§ Work instructions:
Show each line of the items below that contains the string "screenshot", treating uppercase and lowercase as different.

____ Task data

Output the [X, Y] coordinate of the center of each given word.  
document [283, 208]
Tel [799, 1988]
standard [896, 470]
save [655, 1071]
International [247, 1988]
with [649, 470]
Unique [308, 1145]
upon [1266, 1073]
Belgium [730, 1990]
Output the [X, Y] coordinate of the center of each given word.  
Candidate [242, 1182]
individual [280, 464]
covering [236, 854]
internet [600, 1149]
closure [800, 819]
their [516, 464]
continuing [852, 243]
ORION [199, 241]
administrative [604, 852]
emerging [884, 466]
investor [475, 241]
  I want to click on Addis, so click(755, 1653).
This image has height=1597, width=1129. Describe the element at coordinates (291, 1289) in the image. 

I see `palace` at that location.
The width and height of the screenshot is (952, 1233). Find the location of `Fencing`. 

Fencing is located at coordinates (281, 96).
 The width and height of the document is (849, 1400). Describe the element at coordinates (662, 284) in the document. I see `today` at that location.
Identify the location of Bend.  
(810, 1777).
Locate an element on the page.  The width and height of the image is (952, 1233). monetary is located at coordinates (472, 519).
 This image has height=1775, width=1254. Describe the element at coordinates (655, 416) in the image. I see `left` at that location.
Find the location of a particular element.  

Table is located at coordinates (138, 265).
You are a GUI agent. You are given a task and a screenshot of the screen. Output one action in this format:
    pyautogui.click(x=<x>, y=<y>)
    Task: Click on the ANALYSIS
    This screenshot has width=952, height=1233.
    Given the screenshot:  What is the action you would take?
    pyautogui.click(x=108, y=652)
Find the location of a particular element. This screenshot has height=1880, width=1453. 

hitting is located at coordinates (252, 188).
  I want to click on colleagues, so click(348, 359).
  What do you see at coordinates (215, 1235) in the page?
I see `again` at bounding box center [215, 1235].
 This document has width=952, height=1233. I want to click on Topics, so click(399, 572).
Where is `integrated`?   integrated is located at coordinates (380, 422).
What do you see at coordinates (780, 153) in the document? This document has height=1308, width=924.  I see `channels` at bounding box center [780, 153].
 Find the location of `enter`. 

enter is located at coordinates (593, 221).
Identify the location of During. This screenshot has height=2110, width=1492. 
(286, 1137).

________

§ Result for this exercise:
The width and height of the screenshot is (952, 1233). Find the location of `Fencing`. 
You are a GUI agent. You are given a task and a screenshot of the screen. Output one action in this format:
    This screenshot has width=952, height=1233.
    Given the screenshot:  What is the action you would take?
Find the location of a particular element. This screenshot has height=1880, width=1453. 
Identify the location of During. This screenshot has height=2110, width=1492. 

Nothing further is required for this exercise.